* [Work required] Would you repeat all the lines below, exactly as they stand?

(Given records)

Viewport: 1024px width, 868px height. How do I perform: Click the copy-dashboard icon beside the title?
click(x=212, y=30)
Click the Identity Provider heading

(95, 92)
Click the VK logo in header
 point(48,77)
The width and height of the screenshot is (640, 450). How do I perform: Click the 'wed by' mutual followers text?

(End Given records)

* [Exercise response]
Viewport: 1024px width, 868px height. How do I perform: Click the copy-dashboard icon beside the title?
click(x=212, y=30)
Click the Identity Provider heading

(95, 92)
Click the VK logo in header
 point(48,77)
The width and height of the screenshot is (640, 450). How do I perform: Click the 'wed by' mutual followers text?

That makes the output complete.